▶ [VORGEGEBENER TEXT]
————————

Da war der Schlieffenplan sozusagen eher nebensächlich, eben etwas, um überhaupt was zu haben.
Nein, das unterschätzt die Bedeutung der Planung sehr gravierend. Allerdings muss man m.E. seine Bedeutung immer im Kontext der relativen Schwäche Russlands von 1905 (russisch - japanischer Krieg) und danach sehen, um den militärischen Imperativ der Westausrichtung seiner Planung voll zu nachvollziehen zu können.
Und dieser Zeitpunkt ist dann auch der Beginn der Neuordnung der Allianzstrukkturen in Europa und somit auch der eigentlich Beginn der zunehmenden "Hysterie" des "Eingekreistsein", das ca. 1908/09 auch publizistisch sich niederschlägt und ab diesem Zeitpunkt die Selbst- und die Fremdwahrnehmung im DR strukturiert.
Allerdings ohne zu reflektieren, dass es - wie im Forum häufiger schon betont - durch ein betont aggresives Auftreten des DR auch eine Selbsteinkreisung war.
Zum einen gab es bereits zwischen Schlieffen und Bülow Kontakt über die Operationsplanung, zudem auch Aufträge der Politik für eine solche Feldzugplanung.
In ihrem Buch über Moltke geht Mombauer auch auf Schlieffen ein. Und ihr Psychogramm seiner Person ist sehr interessant (S. 79 ff).
Schlieffen war offensichtlich ein sehr verschlossener Zeitgenosse, der nicht ausführlich kommunizierte.
1. Das trifft zu auf die Kommunikation mit dem österreichischen Generalstab und verhinderte eine Koordination der beiden militärischen Planungen mindestns bis ca. 1908 (vgl. S.81/82).

————————

Einige Einträge:
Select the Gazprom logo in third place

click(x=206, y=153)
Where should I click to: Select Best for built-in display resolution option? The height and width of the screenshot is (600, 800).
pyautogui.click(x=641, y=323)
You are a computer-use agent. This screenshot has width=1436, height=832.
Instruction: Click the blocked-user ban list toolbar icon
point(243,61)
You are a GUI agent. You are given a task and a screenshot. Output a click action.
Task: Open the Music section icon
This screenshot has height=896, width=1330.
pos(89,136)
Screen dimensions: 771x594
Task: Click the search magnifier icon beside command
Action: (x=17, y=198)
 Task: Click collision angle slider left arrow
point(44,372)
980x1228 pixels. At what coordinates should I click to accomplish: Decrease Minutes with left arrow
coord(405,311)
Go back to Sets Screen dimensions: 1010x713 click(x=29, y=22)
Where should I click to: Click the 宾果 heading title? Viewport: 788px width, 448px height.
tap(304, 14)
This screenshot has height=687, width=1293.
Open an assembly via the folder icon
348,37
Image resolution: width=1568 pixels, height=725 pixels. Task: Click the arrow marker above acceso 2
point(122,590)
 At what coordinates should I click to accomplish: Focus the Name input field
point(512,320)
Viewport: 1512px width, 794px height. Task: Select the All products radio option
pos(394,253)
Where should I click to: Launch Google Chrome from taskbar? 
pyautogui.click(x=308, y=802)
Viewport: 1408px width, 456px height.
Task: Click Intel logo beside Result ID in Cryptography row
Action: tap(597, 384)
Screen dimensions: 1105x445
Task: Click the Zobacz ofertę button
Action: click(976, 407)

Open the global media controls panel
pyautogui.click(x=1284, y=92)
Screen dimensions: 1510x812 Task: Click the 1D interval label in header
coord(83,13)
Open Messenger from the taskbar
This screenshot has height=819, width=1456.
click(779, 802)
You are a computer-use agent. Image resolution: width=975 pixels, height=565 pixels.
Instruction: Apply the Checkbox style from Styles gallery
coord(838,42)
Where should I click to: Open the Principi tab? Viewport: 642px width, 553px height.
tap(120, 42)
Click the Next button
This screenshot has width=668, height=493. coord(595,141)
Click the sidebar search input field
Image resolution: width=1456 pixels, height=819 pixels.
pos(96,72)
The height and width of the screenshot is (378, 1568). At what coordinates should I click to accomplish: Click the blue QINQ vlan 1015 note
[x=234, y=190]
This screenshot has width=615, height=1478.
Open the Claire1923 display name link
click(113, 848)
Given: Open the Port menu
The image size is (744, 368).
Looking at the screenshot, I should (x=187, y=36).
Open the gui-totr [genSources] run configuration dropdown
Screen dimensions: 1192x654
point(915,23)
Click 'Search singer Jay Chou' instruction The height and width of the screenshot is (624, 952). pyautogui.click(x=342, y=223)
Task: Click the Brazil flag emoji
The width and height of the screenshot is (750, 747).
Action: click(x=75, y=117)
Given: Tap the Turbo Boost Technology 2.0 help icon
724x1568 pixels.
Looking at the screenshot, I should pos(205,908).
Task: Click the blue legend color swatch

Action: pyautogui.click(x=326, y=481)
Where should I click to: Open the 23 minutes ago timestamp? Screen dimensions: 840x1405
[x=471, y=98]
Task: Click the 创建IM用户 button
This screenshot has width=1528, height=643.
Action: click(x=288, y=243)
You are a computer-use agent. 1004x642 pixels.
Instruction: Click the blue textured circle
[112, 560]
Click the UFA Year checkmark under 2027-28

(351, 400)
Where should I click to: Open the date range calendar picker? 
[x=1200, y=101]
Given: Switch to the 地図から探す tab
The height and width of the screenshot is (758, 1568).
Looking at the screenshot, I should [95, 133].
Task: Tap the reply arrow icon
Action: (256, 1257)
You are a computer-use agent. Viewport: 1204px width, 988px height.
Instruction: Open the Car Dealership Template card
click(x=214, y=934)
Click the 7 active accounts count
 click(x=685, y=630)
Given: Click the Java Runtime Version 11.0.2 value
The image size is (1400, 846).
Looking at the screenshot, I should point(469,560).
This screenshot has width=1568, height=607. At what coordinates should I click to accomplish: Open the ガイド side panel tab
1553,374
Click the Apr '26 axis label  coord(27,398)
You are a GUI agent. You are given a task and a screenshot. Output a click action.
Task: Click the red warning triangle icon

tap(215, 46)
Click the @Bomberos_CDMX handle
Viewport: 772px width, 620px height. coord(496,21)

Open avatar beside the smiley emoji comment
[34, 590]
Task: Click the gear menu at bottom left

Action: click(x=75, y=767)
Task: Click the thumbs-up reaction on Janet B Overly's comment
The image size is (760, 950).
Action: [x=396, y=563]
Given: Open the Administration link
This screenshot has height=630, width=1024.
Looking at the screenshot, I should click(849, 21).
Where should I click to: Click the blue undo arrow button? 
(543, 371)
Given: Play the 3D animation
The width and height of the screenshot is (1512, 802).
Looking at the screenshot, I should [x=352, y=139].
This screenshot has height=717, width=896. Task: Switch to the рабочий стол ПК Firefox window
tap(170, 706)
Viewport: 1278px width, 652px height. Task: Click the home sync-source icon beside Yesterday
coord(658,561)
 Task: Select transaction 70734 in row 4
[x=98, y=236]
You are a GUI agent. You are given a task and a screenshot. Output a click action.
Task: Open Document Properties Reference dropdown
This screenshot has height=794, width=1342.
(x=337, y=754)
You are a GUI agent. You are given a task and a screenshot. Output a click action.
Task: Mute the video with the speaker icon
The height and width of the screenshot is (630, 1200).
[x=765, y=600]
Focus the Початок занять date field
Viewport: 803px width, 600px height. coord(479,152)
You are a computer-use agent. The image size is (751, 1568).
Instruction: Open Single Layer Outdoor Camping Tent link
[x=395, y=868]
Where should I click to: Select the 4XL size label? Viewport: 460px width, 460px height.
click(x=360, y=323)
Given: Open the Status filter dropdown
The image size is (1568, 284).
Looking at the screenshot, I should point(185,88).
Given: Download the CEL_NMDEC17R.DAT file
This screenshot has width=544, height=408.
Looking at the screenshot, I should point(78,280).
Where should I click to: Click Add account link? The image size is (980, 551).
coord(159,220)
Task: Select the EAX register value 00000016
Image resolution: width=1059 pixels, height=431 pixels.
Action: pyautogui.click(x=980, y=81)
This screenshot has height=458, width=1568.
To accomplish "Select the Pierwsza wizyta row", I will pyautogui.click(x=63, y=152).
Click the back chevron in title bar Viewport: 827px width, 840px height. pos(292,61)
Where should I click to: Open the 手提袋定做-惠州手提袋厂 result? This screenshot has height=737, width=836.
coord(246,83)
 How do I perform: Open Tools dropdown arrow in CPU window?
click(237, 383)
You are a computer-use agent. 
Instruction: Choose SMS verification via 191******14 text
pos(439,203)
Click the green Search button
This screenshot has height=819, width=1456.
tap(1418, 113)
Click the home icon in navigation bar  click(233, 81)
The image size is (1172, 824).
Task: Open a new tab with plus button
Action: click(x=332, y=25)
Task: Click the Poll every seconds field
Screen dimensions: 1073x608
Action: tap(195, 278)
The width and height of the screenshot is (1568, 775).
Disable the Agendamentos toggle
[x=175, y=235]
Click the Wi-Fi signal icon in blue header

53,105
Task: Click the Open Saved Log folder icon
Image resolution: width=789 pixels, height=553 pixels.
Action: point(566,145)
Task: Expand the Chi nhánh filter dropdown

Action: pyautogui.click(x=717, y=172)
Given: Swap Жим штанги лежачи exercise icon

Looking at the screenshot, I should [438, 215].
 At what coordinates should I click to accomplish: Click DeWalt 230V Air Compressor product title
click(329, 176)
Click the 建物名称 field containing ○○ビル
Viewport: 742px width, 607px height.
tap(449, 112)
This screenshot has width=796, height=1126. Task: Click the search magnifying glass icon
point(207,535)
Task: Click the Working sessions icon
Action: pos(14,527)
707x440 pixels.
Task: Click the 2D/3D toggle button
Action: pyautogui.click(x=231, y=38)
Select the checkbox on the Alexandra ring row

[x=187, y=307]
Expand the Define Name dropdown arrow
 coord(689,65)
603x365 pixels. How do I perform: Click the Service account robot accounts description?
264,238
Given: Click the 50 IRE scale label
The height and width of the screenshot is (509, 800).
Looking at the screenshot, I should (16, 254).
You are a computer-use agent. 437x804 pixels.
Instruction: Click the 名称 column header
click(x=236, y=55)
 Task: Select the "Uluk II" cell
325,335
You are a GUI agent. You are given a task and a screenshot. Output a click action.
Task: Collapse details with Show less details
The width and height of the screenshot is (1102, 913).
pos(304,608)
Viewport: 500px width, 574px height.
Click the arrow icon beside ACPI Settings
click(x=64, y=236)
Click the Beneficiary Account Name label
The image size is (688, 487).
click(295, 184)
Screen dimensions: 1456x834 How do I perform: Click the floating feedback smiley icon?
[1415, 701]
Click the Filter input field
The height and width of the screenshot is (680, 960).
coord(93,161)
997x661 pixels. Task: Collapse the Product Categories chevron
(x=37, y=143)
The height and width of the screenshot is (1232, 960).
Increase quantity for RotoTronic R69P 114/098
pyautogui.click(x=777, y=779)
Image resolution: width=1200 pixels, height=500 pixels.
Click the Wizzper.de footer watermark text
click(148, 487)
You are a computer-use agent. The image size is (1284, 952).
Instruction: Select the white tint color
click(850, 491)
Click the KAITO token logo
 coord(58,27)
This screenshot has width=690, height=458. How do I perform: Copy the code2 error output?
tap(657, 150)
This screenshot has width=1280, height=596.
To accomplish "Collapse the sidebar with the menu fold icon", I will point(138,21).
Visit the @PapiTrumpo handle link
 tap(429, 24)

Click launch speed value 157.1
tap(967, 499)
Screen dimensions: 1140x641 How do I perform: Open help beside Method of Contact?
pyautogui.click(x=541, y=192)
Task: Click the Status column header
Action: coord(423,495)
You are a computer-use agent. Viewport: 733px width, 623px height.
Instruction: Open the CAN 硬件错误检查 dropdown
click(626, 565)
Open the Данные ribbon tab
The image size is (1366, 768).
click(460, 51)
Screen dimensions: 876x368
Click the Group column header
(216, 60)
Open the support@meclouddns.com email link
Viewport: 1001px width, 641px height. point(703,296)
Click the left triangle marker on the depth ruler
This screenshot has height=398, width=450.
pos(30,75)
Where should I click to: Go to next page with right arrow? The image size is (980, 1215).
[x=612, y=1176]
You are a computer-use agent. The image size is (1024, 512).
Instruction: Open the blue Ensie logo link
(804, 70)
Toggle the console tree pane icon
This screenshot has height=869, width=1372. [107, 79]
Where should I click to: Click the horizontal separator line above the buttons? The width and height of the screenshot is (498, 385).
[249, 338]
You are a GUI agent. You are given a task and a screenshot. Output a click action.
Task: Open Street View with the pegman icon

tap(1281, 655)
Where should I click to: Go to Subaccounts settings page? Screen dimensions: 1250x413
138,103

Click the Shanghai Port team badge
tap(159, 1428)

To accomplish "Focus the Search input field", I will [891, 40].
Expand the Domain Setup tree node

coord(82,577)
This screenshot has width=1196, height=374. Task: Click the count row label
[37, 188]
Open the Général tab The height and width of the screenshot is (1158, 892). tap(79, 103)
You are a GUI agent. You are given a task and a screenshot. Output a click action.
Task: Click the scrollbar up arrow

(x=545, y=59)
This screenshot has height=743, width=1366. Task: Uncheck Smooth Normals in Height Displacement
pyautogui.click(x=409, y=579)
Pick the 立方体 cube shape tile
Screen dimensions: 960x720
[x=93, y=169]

————————

▶ [AUFGABENSTELLUNG]
Kannst du den Text über den Schlieffenplan oben vollständig und Wort für Wort wiedergeben?

▶ [ERGEBNIS]
Da war der Schlieffenplan sozusagen eher nebensächlich, eben etwas, um überhaupt was zu haben.
Nein, das unterschätzt die Bedeutung der Planung sehr gravierend. Allerdings muss man m.E. seine Bedeutung immer im Kontext der relativen Schwäche Russlands von 1905 (russisch - japanischer Krieg) und danach sehen, um den militärischen Imperativ der Westausrichtung seiner Planung voll zu nachvollziehen zu können.
Und dieser Zeitpunkt ist dann auch der Beginn der Neuordnung der Allianzstrukkturen in Europa und somit auch der eigentlich Beginn der zunehmenden "Hysterie" des "Eingekreistsein", das ca. 1908/09 auch publizistisch sich niederschlägt und ab diesem Zeitpunkt die Selbst- und die Fremdwahrnehmung im DR strukturiert.
Allerdings ohne zu reflektieren, dass es - wie im Forum häufiger schon betont - durch ein betont aggresives Auftreten des DR auch eine Selbsteinkreisung war.
Zum einen gab es bereits zwischen Schlieffen und Bülow Kontakt über die Operationsplanung, zudem auch Aufträge der Politik für eine solche Feldzugplanung.
In ihrem Buch über Moltke geht Mombauer auch auf Schlieffen ein. Und ihr Psychogramm seiner Person ist sehr interessant (S. 79 ff).
Schlieffen war offensichtlich ein sehr verschlossener Zeitgenosse, der nicht ausführlich kommunizierte.
1. Das trifft zu auf die Kommunikation mit dem österreichischen Generalstab und verhinderte eine Koordination der beiden militärischen Planungen mindestns bis ca. 1908 (vgl. S.81/82).